**PASSAGE:**
— Start —

Abstract-Applications like 4G baseband modem require single-chip implementation to meet the integration and power consumption requirements. These applications demand a high computing performance with real-time constraints, low-power consumption and low cost. With the rapid evolution of telecom standards and the increasing demand for multi-standard products, the need for flexible baseband solutions is growing. The concept of Multi-Processor System-on-Chip (MPSoC) is well adapted to enable hardware reuse between products and between multiple wireless standards in the same device.
I. INTRODUCTION
The Third Generation Partnership Project (3GPP) has defined the Long Term Evolution (LTE) for 4G radio access. Emerging fourth generation cellular standards like LTE [1] require intensive modem signal processing. This standard involves high data rate, low latency, and relies on OFDMA/MIMO techniques with adaptive modulation. The baseband architecture requires dynamic reconfigurations due to user resource allocation, a high computational demand and low power requirements under real-time constraints. The demodulation stage of a LTE mobile handset is characterized by a 10 GOPS workload with a budget around 200mW [2] . One major challenge therefore relies on devising an architecture that meets the flexibility, power and area requirements.
Traditional telecom chipset are designed with dedicated hardwired solutions which are cost-ineffective for multistandard mobile handset. For more flexibility, MPSoCs (Multiprocessor System-on-Chip) [3] with multiple programmable processors as system components have been introduced in the telecom field. MPSoCs are well suited for systems with concurrent algorithms like telecom applications. The implementation of such algorithms on two heterogeneous SDR platforms [4] [5] has proven the efficiency of MPSoCs to provide a valuable solution. In the context of SDR platforms, the flexibility and reconfigurability is the key challenge. Homogeneous MPSoCs, which are based on the replication of identical units, can better provide flexibility, fault tolerance and scalability.
In this paper, we present the homogeneous GENEPY platform which has distributed control processors for solving programmability/scheduling problems. This innovative approach in the context of hard real-time and high complexity is evaluated in terms of performance and power consumption on a modem LTE application.
The rest of this paper is organized as follows. The homogeneous GENEPY platform with a distributed control is discussed in section II. In section III, we present the reconfiguration and scheduling constraints of a LTE demodulation application as a case study. In section IV, we discuss the performance and power consumption results of this distributed solution.
II. MPSOC ARCHITECTURE

A. Related Works
Previous works have proposed architectures for LTE modem implementation. Multi-core architectures like Picochip [6] , Infineon's MuSIC [7] or Sandbridge's SB3011 platform [8] argue high computational performance and high flexibility. They are homogeneous or heterogeneous DSP-centered and accelerator-assisted MPSoCs. Those solutions proposes a centralized control, reconfiguration and scheduling is performed by one unit. It is not scalable and complex control strategies (pipeline, task migration) are very hard to implement and reconfiguration is often very slow.

— End —

**EXERCISE INSTRUCTIONS:** Revise the LTE modem paper starting at "In this paper, we" and ending at "modem LTE application.", putting "strict real-time" in place of "hard real-time".

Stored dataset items

— Start —

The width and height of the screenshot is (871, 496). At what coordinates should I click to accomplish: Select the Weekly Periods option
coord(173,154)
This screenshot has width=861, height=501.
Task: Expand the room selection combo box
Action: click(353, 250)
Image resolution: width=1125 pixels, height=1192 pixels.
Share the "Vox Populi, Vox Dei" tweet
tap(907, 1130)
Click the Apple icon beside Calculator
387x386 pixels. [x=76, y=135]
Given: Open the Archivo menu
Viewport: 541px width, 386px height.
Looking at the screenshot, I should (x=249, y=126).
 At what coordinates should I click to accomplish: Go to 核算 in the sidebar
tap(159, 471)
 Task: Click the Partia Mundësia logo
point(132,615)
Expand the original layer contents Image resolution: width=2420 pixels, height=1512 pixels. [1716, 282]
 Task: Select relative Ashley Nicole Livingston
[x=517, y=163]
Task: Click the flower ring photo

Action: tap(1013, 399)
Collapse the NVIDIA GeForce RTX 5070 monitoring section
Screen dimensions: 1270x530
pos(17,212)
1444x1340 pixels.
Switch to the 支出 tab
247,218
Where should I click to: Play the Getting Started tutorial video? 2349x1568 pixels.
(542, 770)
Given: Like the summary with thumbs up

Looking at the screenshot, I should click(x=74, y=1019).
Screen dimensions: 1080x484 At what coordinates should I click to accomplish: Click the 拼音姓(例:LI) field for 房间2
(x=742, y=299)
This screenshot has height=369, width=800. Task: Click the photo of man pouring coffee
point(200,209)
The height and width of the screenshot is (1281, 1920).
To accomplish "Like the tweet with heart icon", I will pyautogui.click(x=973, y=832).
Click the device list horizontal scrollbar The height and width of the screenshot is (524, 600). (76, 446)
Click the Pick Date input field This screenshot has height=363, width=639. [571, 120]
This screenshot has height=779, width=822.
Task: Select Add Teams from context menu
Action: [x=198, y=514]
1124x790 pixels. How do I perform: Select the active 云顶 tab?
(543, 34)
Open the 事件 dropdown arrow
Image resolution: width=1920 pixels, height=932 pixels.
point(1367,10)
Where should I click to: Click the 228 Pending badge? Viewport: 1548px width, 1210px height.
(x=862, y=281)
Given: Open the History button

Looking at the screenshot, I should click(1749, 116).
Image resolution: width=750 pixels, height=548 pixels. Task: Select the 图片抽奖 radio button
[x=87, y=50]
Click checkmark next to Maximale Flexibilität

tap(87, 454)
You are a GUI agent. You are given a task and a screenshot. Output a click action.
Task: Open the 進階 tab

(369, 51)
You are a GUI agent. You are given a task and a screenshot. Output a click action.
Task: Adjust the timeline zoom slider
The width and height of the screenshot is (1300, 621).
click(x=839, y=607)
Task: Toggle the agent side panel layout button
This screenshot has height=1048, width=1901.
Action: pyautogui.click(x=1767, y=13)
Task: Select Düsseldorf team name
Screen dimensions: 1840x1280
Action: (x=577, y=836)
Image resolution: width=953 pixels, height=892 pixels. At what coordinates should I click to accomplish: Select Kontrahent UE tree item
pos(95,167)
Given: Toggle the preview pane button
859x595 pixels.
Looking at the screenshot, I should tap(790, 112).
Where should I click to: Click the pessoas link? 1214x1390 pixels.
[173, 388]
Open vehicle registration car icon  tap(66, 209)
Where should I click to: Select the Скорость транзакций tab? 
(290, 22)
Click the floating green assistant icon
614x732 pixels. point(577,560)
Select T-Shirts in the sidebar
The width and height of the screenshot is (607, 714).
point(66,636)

— End —

**OUTPUT FOR THIS TASK:**
In this paper, we present the homogeneous GENEPY platform which has distributed control processors for solving programmability/scheduling problems. This innovative approach in the context of strict real-time and high complexity is evaluated in terms of performance and power consumption on a modem LTE application.